MATERIAL FOR THIS TASK:
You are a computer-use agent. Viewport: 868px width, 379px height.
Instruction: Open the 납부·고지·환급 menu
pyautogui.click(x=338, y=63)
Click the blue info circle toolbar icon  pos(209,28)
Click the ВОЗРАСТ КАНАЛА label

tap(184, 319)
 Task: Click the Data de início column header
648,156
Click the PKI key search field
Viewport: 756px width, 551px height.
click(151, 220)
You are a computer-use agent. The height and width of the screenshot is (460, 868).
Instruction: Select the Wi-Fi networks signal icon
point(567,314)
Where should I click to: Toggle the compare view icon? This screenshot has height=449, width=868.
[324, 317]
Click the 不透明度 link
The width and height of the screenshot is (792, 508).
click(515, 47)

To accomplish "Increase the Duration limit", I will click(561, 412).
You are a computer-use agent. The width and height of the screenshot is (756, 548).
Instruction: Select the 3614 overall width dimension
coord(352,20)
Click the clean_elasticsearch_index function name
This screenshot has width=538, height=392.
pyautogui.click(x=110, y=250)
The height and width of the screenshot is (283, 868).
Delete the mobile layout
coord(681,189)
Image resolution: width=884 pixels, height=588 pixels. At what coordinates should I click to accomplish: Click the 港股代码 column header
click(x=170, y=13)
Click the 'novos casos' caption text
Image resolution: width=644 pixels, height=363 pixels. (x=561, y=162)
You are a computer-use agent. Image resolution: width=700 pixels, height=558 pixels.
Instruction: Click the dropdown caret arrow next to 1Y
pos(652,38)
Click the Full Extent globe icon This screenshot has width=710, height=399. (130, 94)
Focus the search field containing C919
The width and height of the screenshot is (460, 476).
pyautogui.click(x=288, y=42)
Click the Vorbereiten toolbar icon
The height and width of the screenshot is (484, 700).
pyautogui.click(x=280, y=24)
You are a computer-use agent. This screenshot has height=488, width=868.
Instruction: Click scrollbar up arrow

REQUIRED WORK: Copy exactly the line that contains "Instruction: Select the 3614" and all lines after it in the listing above, through the final line, and nothing else.

RESPONSE BELOW:
Instruction: Select the 3614 overall width dimension
coord(352,20)
Click the clean_elasticsearch_index function name
This screenshot has width=538, height=392.
pyautogui.click(x=110, y=250)
The height and width of the screenshot is (283, 868).
Delete the mobile layout
coord(681,189)
Image resolution: width=884 pixels, height=588 pixels. At what coordinates should I click to accomplish: Click the 港股代码 column header
click(x=170, y=13)
Click the 'novos casos' caption text
Image resolution: width=644 pixels, height=363 pixels. (x=561, y=162)
You are a computer-use agent. Image resolution: width=700 pixels, height=558 pixels.
Instruction: Click the dropdown caret arrow next to 1Y
pos(652,38)
Click the Full Extent globe icon This screenshot has width=710, height=399. (130, 94)
Focus the search field containing C919
The width and height of the screenshot is (460, 476).
pyautogui.click(x=288, y=42)
Click the Vorbereiten toolbar icon
The height and width of the screenshot is (484, 700).
pyautogui.click(x=280, y=24)
You are a computer-use agent. This screenshot has height=488, width=868.
Instruction: Click scrollbar up arrow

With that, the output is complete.